Given request: In the listing below, copy the lines from the line with "Where should I click to: Toggle the" up to and including the line with "Image resolution: width=720", substituting "check box" for "checkbox" and leaving everything else unchanged.

A sequence of records:
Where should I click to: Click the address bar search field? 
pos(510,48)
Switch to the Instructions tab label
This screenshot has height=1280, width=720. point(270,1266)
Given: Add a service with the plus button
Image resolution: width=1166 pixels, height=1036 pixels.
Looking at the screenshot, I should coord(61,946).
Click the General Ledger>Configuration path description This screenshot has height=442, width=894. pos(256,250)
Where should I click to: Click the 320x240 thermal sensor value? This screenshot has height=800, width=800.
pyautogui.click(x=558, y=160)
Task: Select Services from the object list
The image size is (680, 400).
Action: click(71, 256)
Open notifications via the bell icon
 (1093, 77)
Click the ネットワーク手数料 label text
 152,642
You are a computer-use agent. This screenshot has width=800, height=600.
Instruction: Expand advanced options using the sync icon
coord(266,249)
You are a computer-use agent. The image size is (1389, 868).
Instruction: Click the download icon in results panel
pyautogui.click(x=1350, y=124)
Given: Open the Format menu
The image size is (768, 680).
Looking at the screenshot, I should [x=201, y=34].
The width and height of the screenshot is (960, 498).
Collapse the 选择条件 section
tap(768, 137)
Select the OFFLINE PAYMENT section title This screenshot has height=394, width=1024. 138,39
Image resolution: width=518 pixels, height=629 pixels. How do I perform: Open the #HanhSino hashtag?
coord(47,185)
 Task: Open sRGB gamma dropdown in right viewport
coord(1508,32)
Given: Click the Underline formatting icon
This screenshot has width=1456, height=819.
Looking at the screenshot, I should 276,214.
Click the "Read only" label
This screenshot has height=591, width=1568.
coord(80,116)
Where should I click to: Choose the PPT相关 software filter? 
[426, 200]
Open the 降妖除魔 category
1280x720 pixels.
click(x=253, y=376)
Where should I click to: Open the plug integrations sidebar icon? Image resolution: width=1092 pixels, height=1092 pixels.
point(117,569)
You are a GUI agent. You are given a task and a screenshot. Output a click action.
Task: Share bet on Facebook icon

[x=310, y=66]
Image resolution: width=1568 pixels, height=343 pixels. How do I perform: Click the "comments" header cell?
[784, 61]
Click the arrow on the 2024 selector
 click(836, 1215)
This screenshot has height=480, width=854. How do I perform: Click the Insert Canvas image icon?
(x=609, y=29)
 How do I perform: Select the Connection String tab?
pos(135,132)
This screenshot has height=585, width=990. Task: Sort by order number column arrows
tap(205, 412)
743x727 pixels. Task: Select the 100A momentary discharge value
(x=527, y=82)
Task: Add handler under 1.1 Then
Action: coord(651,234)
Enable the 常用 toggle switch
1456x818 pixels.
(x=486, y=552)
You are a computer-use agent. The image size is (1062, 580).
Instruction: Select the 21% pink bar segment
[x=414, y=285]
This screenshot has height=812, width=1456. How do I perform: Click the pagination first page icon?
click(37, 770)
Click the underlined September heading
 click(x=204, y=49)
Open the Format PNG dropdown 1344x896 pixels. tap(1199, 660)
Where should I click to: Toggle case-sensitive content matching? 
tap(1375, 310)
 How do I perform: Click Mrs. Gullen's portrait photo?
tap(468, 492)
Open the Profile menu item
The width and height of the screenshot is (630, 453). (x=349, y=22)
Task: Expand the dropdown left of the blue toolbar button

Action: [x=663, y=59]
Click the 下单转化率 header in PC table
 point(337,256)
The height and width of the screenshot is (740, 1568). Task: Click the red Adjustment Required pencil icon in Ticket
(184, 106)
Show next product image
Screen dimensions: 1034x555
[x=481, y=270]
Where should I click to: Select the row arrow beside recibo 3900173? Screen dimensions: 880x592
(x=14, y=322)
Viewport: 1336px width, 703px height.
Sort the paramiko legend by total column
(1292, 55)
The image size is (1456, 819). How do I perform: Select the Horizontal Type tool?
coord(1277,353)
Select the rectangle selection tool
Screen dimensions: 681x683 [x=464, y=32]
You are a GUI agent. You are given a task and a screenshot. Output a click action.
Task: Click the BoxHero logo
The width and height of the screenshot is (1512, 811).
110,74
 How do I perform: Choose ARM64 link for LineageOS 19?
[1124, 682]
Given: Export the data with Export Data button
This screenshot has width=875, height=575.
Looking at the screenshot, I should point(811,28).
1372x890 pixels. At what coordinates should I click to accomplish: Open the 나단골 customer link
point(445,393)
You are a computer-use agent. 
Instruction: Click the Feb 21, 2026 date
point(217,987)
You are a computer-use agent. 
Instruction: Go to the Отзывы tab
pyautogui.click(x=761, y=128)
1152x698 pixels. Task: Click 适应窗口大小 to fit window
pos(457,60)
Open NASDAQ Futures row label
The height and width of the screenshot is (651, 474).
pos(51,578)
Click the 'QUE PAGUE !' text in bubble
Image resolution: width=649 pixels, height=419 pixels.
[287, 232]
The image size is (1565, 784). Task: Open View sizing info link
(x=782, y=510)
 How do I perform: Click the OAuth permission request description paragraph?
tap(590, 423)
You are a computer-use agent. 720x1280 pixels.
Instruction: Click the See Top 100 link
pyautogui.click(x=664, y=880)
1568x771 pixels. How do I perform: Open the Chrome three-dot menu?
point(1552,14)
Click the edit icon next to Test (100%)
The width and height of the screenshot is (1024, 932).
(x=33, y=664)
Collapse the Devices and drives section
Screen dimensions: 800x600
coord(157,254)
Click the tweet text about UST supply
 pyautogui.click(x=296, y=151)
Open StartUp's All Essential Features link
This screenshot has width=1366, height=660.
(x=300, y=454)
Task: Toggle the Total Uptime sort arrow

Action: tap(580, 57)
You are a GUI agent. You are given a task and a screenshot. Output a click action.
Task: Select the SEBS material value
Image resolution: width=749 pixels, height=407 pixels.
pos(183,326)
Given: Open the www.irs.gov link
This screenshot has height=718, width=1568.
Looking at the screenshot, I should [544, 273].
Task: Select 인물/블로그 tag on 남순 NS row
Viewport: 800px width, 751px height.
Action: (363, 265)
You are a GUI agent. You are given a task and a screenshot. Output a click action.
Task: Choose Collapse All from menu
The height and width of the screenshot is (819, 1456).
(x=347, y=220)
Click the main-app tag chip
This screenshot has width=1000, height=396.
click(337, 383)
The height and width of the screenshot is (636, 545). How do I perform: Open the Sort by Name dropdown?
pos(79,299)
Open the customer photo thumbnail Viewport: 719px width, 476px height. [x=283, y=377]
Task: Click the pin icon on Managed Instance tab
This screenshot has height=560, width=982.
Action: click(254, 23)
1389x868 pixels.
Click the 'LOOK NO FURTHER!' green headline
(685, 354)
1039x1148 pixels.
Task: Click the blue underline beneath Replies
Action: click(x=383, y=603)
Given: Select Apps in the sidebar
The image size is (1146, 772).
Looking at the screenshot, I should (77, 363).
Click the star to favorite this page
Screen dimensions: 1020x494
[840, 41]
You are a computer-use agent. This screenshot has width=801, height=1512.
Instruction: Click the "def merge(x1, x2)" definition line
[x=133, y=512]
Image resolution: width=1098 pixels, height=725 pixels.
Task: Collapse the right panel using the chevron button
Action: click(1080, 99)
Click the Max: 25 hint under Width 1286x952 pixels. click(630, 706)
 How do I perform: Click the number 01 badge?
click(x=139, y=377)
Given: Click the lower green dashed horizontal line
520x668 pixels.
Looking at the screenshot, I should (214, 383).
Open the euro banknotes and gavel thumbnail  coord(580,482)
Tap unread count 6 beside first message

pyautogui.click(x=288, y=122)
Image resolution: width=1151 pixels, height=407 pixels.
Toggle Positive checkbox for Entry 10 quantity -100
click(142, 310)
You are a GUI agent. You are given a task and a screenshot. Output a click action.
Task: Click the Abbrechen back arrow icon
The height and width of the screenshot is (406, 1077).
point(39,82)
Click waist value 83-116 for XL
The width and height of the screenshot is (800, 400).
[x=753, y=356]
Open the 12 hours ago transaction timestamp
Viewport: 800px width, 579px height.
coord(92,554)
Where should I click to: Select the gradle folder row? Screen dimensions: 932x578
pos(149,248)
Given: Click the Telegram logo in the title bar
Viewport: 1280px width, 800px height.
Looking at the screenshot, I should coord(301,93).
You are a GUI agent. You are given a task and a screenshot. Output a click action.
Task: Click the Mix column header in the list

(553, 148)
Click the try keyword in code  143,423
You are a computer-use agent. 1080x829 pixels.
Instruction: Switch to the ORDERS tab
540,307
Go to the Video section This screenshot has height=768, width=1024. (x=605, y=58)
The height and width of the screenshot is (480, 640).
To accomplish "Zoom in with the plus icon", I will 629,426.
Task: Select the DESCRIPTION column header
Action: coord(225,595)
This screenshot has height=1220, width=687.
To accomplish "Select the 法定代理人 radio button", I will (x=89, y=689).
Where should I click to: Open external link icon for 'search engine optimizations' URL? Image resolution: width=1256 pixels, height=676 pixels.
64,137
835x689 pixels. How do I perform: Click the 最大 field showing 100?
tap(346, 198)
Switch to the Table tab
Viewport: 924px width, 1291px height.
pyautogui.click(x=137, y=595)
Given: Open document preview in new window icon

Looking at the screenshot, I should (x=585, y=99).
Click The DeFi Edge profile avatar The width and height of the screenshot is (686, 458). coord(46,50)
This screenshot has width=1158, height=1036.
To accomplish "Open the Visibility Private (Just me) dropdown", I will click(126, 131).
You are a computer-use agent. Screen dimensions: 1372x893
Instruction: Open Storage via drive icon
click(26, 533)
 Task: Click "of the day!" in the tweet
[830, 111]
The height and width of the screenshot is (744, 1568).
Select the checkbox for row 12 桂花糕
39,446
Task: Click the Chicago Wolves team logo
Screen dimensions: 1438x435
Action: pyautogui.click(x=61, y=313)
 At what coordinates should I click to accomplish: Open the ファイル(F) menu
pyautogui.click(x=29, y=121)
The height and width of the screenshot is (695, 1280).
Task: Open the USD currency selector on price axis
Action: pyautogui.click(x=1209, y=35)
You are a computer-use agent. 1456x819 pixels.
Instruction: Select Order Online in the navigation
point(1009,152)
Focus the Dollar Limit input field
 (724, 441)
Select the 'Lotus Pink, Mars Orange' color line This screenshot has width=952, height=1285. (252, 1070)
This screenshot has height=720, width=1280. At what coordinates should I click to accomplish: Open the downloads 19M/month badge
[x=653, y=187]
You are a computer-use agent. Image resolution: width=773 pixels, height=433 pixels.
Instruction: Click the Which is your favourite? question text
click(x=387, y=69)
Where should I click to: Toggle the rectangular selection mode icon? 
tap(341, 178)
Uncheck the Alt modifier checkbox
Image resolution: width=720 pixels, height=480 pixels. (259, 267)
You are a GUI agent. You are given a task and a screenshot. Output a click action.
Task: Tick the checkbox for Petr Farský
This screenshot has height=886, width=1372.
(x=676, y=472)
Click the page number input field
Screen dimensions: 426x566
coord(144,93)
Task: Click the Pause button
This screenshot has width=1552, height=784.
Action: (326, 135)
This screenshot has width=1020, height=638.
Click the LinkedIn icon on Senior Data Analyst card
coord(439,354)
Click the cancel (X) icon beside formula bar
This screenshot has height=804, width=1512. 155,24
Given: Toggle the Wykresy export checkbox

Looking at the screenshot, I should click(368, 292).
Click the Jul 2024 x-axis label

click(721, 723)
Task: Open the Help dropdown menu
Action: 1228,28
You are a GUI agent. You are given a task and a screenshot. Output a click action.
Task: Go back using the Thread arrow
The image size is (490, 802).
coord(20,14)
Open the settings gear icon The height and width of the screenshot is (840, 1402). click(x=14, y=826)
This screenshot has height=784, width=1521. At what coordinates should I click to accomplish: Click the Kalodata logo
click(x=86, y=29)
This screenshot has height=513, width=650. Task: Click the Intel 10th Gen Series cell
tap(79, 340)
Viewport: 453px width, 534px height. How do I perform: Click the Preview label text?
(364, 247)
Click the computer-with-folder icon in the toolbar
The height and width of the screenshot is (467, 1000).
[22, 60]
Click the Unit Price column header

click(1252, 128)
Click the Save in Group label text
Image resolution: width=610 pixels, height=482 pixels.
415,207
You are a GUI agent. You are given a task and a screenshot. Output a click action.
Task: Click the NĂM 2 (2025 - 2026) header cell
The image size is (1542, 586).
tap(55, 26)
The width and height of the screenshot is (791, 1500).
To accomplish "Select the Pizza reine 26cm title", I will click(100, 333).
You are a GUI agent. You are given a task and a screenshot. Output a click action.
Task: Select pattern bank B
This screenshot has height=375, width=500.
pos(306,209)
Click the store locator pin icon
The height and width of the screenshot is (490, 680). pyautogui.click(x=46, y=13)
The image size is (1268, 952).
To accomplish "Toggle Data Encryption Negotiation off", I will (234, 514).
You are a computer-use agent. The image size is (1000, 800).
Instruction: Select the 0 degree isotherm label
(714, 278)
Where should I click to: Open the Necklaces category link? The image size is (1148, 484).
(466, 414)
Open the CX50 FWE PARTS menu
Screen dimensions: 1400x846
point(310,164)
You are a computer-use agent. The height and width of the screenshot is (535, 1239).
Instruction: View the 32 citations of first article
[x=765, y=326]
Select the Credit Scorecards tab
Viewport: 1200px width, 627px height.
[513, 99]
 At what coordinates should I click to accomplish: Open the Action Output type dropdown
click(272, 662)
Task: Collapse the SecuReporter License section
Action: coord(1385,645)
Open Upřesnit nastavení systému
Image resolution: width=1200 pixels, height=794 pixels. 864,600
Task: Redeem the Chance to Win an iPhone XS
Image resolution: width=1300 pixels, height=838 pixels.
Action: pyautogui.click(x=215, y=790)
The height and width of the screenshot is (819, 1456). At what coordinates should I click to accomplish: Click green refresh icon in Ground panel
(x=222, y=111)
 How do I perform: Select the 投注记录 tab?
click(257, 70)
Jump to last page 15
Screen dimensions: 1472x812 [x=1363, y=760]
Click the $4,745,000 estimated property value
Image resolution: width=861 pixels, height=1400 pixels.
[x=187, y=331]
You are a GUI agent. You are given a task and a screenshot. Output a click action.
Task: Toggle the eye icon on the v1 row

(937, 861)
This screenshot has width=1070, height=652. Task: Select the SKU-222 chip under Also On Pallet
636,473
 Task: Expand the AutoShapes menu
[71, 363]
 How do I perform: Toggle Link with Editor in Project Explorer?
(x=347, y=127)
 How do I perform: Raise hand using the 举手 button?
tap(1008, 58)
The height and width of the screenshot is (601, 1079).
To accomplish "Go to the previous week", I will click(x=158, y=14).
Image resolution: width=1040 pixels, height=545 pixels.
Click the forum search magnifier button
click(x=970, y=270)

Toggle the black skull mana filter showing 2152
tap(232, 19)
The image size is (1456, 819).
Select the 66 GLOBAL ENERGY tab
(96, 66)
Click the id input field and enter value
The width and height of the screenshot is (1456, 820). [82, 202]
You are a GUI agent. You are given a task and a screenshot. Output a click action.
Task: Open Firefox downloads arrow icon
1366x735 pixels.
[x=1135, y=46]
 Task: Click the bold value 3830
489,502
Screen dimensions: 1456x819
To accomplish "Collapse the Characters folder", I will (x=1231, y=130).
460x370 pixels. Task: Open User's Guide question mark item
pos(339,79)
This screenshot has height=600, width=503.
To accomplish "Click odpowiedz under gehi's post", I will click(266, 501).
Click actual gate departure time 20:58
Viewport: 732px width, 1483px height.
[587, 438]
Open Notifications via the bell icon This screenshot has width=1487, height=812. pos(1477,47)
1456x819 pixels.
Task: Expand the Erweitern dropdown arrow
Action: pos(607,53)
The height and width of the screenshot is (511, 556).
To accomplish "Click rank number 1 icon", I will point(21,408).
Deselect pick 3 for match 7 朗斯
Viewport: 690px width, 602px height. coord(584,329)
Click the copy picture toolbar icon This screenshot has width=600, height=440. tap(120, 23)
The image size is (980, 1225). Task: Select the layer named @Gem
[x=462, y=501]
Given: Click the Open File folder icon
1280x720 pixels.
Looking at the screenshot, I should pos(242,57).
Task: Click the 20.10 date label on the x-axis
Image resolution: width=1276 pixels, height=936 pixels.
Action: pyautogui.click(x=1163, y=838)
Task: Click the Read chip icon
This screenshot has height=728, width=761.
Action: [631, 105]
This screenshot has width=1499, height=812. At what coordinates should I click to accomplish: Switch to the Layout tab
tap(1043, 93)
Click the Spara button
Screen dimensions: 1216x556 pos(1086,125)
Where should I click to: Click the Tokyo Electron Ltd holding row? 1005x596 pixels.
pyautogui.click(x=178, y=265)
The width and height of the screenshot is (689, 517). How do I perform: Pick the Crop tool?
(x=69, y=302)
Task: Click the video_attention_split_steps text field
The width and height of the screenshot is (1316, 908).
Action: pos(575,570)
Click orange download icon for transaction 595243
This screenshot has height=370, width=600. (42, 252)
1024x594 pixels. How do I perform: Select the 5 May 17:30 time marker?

Response to this task:
Where should I click to: Toggle the rectangular selection mode icon? 
tap(341, 178)
Uncheck the Alt modifier check box
Image resolution: width=720 pixels, height=480 pixels. (259, 267)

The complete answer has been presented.